働いて自分の強みを見つけよう!子どもに伝えたいキャッシュフロークワドラントの労働者(E)の特徴を解説
キャッシュフロークワドラントはロバート・キヨサキ氏の著書『金持ち父さん貧乏父さん』シリーズに出てくる、お金の稼ぎ方を4つに分けた考え方のことです。
その中の労働者(Employee)クワドラントは自分自身で仕事を獲得する必要がなく、会社に入ることですぐに仕事に取り掛かれるといった特徴があります。労働者(E)クワドラントのメリットとデメリットを把握し、お子さまのなりたい未来をつかむための参考にしてみてください。
自分が将来どうありたいかをもとに働き方を考えてみよう
お子さまにとって働くことはまだまだ先のため、働き方を考えることは難しいかもしれません。しかし、働くことを「自分が将来どうありたいかを叶えるためのツール」の一つと考えてみてはいかがでしょうか。「こんなことができるようになりたいから、この仕事をする」「こういう時間が欲しいからこの働き方を選ぶ」というように、仕事も目的を達成するための方法と捉えると、将来の働き方を選ぶ参考になるかもしれません。これから多くの人が経験する労働者(E)という働き方について詳しくみていきましょう。
キャッシュフロークワドラントの労働者(Employee)とは?
労働者(E)は、キャッシュフロークワドラントの左側に位置し、自分自身の時間をお金に変えています。また、組織の中で働きながら、給与という形でお金を受け取る人たちのことを指します。
国税庁の統計データによると、日本では約9割の人が労働者(E)だといわれています。申告所得税額(給与所得者分)を見てみると、2022年分の合計は約60兆円であり、そのうち、給与所得の合計は約56兆円、事業所得の合計は約3兆円、利子所得の合計は約1兆円となっています。それぞれの割合は、給与所得者は約93%、事業所得者は約4.6%、利子所得者は約1.6%となります。
海外の各クワドラントの割合を見てみると、従業員が約80%、自営業者が約10%、投資家が約5%、起業家が約5%とされています。この数字は、Credit Suisseの「Global Wealth Report」によるものです。2022年の報告書によると、世界の富は約510兆ドルでした。そのうち、従業員の富は約408兆ドル、自営業者の富は約51兆ドル、投資家の富は約25兆ドル、起業家の富は約26兆ドルとなっていることからこの割合となっています。
世界と比べて日本がこのような割合になっているのは、これまで日本では終身雇用制度や年功序列による昇進が一般的だったからではないかといわれています。労働者(E)として長期間働くと、給料が上がっていき、一生安定した生活が送れる時代であったため、多くの人が労働者(E)を目指すことになり、今の時代もその考え方が残っていると考えられます。

## 提供された情報:

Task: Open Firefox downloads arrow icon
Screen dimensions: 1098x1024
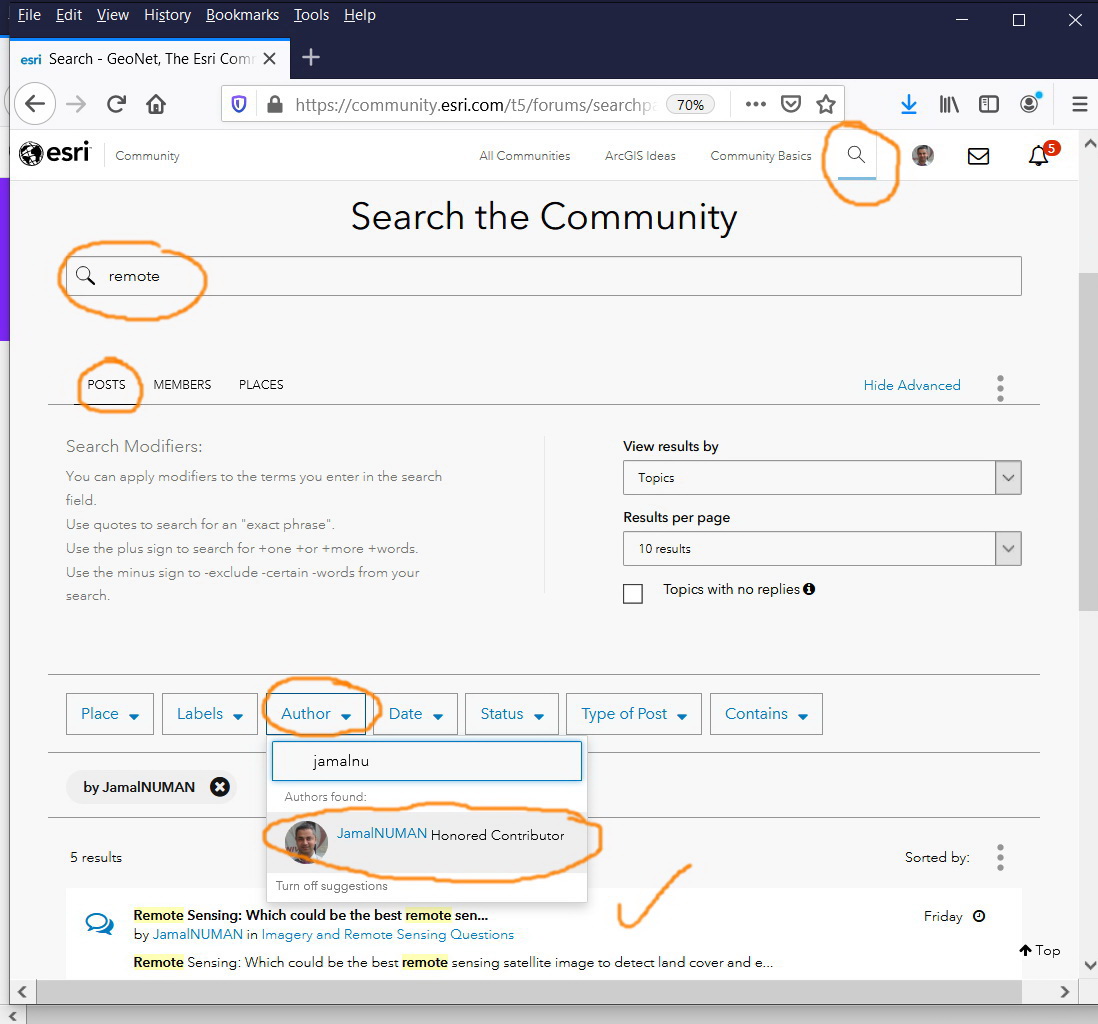Action: [x=908, y=103]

## 作業の指示:
A: 次の(i)〜(iii)がページ抜粋の内容と合うかどうか、それぞれ「はい」か「いいえ」で答えよ。判断の決め手となるページ抜粋の語句も、一字一句違えずに引用すること。
(i) 日本では約9割の人が労働者(E)だといわれている。
(ii) 2022年の報告書によると、世界の富は約408兆ドルだった。
(iii) 労働者(E)はキャッシュフロークワドラントの右側に位置する。
B: ページ抜粋から、「労働者(E)は、キャッシュフ」という語句を含むところから「が残っていると考えられます。」で終わるところまでを、そのまま書き写せ。
C: ページ抜粋をもとに、次の問いに答えよ。解答には問いと同じ記号を付けること。
(i) キャッシュフロークワドラントが出てくるのは、何という著書のシリーズか。
(ii) 2022年分の給与所得の合計はいくらか。
(iii) 海外の各クワドラントの割合で、従業員はどれくらいとされているか。

## 各課題の解答:
A:
(i) はい。「日本では約9割の人が労働者(E)だといわれています」
(ii) いいえ。「世界の富は約510兆ドルでした」
(iii) いいえ。「キャッシュフロークワドラントの左側に位置し」

B:
労働者(E)は、キャッシュフロークワドラントの左側に位置し、自分自身の時間をお金に変えています。また、組織の中で働きながら、給与という形でお金を受け取る人たちのことを指します。
国税庁の統計データによると、日本では約9割の人が労働者(E)だといわれています。申告所得税額(給与所得者分)を見てみると、2022年分の合計は約60兆円であり、そのうち、給与所得の合計は約56兆円、事業所得の合計は約3兆円、利子所得の合計は約1兆円となっています。それぞれの割合は、給与所得者は約93%、事業所得者は約4.6%、利子所得者は約1.6%となります。
海外の各クワドラントの割合を見てみると、従業員が約80%、自営業者が約10%、投資家が約5%、起業家が約5%とされています。この数字は、Credit Suisseの「Global Wealth Report」によるものです。2022年の報告書によると、世界の富は約510兆ドルでした。そのうち、従業員の富は約408兆ドル、自営業者の富は約51兆ドル、投資家の富は約25兆ドル、起業家の富は約26兆ドルとなっていることからこの割合となっています。
世界と比べて日本がこのような割合になっているのは、これまで日本では終身雇用制度や年功序列による昇進が一般的だったからではないかといわれています。労働者(E)として長期間働くと、給料が上がっていき、一生安定した生活が送れる時代であったため、多くの人が労働者(E)を目指すことになり、今の時代もその考え方が残っていると考えられます。

C:
(i) 『金持ち父さん貧乏父さん』シリーズ
(ii) 約56兆円
(iii) 約80%